■ **TEXT**
***
Contains spoilers for Enola Holmes

Netflix original feature Enola Holmes follows Sherlock Holmes' titular younger sister (Millie Bobby Brown) as she searches London for her missing mother Eudoria, and tangles with a young runaway lord. Based on Nancy Springer's YA book series The Enola Holmes Mysteries, this movie takes a feminist approach to the traditionally male-dominated tales of Sherlock Holmes by Sir Arthur Conan Doyle. It isn't until partway through the film, however, that we realize just how closely that theme ties into Eudoria's disappearance.

Enola spends most of her childhood learning history, chemistry, and jiu jitsu from her mother, without so much as a visit from her older brothers, Sherlock and Mycroft. Aside from Eudoria's secret meetings with groups of women, the mother and daughter are always together. But while Eudoria (Helena Bonham Carter) ensures her daughter receives only the best education, she also keeps her from experiencing life outside their country house. We learn later that this is because Eudoria wanted to change the world for her daughter, and perhaps shield her from some illicit activities.

On Enola's 16th birthday, Eudoria disappears, leaving no trace save for a birthday present of art supplies and hand drawn cards. Enola is desperate to find her mother, so she goes to London, where she begins unraveling the mystery step by step until she eventually finds herself standing in a dark storage room. Eudoria's plans reveal themselves in this moment, as we see chemical supplies, gunpowder, explosives, and flyers promoting women's suffrage.
***
■ **DATASET CONTENT**
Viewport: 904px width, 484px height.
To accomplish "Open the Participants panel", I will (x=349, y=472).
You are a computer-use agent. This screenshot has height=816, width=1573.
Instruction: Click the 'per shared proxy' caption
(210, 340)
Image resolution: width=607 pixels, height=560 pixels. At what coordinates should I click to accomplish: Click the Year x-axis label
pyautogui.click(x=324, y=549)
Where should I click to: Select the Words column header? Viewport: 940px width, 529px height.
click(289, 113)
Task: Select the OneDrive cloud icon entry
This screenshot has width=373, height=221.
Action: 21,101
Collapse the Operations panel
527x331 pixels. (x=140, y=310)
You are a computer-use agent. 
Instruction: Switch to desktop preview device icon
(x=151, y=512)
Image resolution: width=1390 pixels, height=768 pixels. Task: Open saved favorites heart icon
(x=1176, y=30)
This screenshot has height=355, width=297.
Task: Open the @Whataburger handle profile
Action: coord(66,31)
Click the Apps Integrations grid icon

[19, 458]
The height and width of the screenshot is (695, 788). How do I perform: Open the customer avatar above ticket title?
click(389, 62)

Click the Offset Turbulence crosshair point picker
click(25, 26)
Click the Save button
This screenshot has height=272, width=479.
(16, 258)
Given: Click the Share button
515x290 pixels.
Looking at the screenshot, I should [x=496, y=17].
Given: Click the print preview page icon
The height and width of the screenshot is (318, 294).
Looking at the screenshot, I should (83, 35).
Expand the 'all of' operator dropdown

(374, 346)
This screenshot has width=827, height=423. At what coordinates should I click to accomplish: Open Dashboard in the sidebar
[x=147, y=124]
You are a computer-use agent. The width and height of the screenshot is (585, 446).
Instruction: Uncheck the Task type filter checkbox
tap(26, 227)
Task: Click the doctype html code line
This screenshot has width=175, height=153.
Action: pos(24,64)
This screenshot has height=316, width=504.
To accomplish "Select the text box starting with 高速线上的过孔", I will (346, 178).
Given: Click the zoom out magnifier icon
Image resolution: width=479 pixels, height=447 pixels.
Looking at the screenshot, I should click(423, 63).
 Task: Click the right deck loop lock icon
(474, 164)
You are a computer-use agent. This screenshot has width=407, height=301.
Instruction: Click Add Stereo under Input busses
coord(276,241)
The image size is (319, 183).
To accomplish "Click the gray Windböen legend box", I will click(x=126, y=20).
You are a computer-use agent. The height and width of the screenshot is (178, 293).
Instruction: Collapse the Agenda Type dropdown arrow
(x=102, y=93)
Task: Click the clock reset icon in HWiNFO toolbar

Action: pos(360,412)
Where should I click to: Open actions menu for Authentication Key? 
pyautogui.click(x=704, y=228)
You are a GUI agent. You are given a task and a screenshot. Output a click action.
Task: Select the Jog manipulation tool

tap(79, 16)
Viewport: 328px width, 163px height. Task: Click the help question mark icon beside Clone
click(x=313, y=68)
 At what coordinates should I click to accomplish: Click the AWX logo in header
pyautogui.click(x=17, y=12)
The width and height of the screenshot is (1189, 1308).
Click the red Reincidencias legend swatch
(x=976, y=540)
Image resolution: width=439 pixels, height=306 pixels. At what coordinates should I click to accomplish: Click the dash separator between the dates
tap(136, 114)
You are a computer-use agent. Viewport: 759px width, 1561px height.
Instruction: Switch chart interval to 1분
***
■ **INSTRUCTIONS FOR THE TASK**
Rewrite the Enola Holmes article from the words that begin "Contains spoilers for Enola" through the words "into Eudoria's disappearance.", putting "film" wherever "movie" appears.

■ **SOLUTION FOR THIS TASK**
Contains spoilers for Enola Holmes

Netflix original feature Enola Holmes follows Sherlock Holmes' titular younger sister (Millie Bobby Brown) as she searches London for her missing mother Eudoria, and tangles with a young runaway lord. Based on Nancy Springer's YA book series The Enola Holmes Mysteries, this film takes a feminist approach to the traditionally male-dominated tales of Sherlock Holmes by Sir Arthur Conan Doyle. It isn't until partway through the film, however, that we realize just how closely that theme ties into Eudoria's disappearance.